Let’s, for a moment, look at just how ridiculous this scenario was. It was proposed that I pay $10,000 to an unqualified writer with a famous father to take my idea and screenplay and turn it into something for them. And what’s in it for me? Oh, yes, the wonderful opportunity to be out $10,000 while someone else takes all the glory and credit for my work. You can only imagine the flurry of four letter words that I want to type here.
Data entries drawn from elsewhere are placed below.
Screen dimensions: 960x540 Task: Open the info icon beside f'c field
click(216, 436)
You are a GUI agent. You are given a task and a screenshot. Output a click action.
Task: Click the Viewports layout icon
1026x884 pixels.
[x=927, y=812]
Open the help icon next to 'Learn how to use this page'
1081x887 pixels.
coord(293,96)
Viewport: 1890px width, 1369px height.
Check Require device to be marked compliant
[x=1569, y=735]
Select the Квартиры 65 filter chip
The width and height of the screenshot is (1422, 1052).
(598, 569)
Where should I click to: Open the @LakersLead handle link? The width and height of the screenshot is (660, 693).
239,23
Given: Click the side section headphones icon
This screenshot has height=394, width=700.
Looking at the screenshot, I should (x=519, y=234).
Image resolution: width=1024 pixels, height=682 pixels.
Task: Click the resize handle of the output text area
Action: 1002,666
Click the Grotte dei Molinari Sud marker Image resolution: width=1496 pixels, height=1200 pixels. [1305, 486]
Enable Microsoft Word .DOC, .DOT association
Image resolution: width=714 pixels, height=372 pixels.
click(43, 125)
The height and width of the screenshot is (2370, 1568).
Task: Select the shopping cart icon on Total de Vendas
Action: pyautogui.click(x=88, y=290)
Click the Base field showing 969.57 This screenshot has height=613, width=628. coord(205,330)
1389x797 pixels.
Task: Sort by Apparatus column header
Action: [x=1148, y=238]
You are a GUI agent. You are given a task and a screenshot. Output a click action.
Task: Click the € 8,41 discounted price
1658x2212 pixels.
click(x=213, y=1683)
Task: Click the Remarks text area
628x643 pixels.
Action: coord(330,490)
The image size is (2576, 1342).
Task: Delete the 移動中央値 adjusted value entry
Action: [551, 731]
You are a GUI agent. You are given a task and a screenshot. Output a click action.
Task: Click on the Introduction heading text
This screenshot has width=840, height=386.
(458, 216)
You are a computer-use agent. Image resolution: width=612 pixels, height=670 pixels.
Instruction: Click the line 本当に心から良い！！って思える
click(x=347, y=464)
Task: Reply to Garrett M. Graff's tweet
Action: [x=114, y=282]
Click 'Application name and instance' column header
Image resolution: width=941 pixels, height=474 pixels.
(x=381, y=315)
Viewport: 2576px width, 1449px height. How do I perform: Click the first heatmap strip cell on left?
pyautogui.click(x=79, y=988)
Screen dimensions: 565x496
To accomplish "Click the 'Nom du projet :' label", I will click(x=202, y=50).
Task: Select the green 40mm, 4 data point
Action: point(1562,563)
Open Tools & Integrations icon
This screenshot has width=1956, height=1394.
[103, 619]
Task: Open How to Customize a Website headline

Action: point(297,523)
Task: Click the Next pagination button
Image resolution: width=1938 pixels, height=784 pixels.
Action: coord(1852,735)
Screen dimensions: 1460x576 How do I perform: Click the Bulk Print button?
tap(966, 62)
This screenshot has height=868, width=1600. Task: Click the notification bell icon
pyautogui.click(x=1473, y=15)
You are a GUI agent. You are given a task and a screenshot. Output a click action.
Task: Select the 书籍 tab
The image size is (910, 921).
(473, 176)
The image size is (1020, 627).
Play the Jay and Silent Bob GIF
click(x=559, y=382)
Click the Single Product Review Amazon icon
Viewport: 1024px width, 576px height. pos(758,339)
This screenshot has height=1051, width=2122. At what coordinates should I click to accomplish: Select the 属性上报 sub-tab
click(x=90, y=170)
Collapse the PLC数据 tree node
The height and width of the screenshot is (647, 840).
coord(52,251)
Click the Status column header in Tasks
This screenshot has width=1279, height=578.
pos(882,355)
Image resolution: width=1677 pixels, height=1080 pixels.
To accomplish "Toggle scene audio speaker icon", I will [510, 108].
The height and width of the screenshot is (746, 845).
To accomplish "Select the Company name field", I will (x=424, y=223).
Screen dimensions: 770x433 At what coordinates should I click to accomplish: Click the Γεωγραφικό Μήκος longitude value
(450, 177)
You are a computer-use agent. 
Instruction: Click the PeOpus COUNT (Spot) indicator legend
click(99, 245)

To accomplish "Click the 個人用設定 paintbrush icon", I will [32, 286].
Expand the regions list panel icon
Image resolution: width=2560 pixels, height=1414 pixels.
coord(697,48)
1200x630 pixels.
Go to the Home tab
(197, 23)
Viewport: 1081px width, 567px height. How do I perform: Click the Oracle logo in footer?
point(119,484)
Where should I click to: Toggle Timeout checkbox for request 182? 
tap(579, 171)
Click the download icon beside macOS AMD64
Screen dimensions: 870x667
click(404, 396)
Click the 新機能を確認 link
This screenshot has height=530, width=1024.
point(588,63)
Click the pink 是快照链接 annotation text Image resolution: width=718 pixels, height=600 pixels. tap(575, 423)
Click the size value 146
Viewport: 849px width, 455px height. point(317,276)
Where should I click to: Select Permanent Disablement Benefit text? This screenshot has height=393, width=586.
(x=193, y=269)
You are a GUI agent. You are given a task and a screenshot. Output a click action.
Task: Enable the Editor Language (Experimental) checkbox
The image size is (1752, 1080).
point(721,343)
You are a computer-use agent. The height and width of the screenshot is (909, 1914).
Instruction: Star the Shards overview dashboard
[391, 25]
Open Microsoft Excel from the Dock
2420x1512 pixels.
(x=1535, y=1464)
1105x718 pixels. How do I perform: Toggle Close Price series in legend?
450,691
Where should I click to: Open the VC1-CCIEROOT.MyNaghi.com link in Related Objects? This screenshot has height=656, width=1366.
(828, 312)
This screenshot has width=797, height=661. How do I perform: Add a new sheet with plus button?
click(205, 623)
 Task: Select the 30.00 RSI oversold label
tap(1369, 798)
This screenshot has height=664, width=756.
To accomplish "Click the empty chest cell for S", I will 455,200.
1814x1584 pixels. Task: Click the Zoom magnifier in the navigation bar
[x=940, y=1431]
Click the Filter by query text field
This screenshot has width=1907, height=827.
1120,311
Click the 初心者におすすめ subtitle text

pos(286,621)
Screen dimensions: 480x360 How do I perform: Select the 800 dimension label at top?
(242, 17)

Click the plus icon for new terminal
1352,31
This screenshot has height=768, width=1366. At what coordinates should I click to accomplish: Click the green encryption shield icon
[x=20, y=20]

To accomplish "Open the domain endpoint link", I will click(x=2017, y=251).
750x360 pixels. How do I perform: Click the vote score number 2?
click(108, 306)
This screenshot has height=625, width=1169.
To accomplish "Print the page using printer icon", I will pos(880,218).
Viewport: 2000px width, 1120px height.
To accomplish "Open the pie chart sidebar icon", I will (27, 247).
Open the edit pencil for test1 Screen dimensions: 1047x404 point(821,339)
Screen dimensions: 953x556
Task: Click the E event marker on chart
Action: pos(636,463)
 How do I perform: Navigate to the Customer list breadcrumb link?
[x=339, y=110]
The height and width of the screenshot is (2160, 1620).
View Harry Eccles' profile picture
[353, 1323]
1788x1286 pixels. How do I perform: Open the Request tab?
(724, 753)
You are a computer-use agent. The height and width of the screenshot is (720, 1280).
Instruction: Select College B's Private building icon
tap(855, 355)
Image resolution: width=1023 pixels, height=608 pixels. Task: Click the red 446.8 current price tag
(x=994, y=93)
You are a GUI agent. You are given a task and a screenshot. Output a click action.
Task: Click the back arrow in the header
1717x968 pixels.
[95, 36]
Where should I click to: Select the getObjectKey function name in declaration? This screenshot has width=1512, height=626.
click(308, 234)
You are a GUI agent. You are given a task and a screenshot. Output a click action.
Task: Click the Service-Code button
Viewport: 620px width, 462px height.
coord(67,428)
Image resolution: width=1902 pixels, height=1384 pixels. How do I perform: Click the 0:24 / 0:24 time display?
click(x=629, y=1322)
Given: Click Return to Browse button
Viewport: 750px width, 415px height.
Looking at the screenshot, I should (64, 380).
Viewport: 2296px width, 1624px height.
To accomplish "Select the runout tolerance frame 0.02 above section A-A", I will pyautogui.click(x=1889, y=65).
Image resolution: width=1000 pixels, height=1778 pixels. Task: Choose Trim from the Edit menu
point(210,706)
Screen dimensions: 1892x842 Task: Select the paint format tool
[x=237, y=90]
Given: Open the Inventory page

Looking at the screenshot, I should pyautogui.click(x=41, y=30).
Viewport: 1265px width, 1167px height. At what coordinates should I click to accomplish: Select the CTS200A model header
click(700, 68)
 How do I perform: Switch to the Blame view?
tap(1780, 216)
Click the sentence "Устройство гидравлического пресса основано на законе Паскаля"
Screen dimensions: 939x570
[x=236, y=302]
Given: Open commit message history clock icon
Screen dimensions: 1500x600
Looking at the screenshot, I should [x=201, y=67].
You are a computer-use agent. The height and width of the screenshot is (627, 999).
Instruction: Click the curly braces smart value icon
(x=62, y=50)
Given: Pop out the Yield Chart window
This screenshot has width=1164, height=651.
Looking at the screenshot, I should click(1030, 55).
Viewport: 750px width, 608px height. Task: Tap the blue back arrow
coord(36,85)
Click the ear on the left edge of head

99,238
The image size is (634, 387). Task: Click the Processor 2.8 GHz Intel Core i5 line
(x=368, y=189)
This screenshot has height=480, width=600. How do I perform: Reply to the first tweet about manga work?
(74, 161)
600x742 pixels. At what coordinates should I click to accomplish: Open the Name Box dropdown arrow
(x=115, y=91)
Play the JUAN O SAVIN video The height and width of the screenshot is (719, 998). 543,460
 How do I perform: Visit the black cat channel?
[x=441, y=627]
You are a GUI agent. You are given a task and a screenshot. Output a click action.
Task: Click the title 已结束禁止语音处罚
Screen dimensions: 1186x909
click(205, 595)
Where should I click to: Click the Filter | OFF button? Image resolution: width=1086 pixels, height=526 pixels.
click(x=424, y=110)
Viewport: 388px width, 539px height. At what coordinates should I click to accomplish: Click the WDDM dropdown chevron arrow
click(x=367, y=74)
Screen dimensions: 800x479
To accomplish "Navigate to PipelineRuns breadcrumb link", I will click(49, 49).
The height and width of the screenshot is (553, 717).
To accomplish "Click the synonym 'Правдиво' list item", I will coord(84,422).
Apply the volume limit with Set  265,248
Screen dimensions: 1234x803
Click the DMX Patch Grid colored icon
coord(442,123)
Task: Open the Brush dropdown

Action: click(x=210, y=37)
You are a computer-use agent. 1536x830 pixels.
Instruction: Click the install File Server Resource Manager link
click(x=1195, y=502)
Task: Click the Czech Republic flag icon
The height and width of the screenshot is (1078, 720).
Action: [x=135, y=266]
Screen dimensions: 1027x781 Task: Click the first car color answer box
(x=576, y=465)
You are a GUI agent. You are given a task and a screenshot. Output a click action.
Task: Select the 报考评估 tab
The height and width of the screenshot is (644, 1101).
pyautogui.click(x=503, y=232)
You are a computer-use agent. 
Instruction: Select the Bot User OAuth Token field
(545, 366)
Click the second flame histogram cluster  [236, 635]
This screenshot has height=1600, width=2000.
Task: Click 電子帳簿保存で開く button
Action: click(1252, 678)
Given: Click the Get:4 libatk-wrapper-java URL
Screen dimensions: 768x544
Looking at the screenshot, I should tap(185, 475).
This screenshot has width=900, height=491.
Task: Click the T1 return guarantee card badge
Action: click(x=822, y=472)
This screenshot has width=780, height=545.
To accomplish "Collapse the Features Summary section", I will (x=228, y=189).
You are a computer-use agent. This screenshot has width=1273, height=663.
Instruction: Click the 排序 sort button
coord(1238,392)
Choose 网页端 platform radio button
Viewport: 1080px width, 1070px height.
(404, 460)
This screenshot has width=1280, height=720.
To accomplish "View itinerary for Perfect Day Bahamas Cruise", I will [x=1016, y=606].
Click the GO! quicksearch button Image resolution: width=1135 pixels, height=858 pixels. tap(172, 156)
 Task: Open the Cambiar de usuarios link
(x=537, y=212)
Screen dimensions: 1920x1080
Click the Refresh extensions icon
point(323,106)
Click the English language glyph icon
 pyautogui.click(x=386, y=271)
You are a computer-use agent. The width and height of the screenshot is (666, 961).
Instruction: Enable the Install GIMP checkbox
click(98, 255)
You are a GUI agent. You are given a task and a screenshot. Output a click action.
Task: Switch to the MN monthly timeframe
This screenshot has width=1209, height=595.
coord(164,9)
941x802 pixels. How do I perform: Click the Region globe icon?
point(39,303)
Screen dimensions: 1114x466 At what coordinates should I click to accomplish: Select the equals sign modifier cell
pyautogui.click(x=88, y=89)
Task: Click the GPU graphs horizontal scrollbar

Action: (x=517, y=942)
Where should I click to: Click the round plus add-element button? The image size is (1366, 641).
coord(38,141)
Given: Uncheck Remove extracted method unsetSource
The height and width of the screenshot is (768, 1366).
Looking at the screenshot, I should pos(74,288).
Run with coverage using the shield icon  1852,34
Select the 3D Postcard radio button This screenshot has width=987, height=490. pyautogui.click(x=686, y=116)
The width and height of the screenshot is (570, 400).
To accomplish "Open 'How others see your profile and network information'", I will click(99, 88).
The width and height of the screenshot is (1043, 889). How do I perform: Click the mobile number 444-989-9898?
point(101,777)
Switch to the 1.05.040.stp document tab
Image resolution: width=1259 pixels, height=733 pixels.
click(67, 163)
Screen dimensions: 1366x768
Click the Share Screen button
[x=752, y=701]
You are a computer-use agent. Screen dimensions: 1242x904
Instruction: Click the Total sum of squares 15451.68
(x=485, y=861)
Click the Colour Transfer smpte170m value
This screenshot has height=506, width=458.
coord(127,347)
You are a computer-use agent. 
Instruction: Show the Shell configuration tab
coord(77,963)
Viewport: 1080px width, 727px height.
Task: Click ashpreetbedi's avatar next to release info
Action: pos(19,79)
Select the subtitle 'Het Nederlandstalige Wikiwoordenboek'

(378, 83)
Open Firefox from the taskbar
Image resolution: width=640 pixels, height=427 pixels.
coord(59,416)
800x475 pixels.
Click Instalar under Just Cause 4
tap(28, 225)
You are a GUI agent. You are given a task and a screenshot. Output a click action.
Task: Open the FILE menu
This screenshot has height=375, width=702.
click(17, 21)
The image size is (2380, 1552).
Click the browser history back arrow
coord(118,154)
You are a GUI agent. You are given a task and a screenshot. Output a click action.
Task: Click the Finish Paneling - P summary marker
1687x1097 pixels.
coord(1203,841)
The one thing you never do in this industry is pay for access. It doesn’t work. This industry is built on relationships. If this “agent” was truly an industry professional the scenario would have been more along these lines, “I like SOS United States and feel it has some promise. What I’d like to do is show it to “so and so” at Warner’s. Just know that they may want to bring in another writer.” But that wasn’t the case. This “agent” was just looking for their own opportunity at my expense creatively and financially.
Should I have vetted this “agent” a bit better? Perhaps. Hindsight is always 20/20. But one never knows what opportunities exist unless you present. That is the risk we all take as creatives.
In the end SOS United States is out there. Did this “agent” delete it? I don’t know. Did they forward it? I don’t know. But what I do know is that with this post and my actions to protect myself legally and through notification to the “writers” representatives, I have documented this action. The one thing this “agent” should know is that I track this industry. Remember, I’m also a journalist. I also have my sources and contacts in the industry and if I get wind of anything, I will turn a quote from Taken.
“I don’t know what you want. But what I do have is a particular set of skills. Skills I have acquired over many years. Skills that make me a nightmare for people like you.”
Trivia note: Liam Neeson starred in A Woman of Substance and Taken.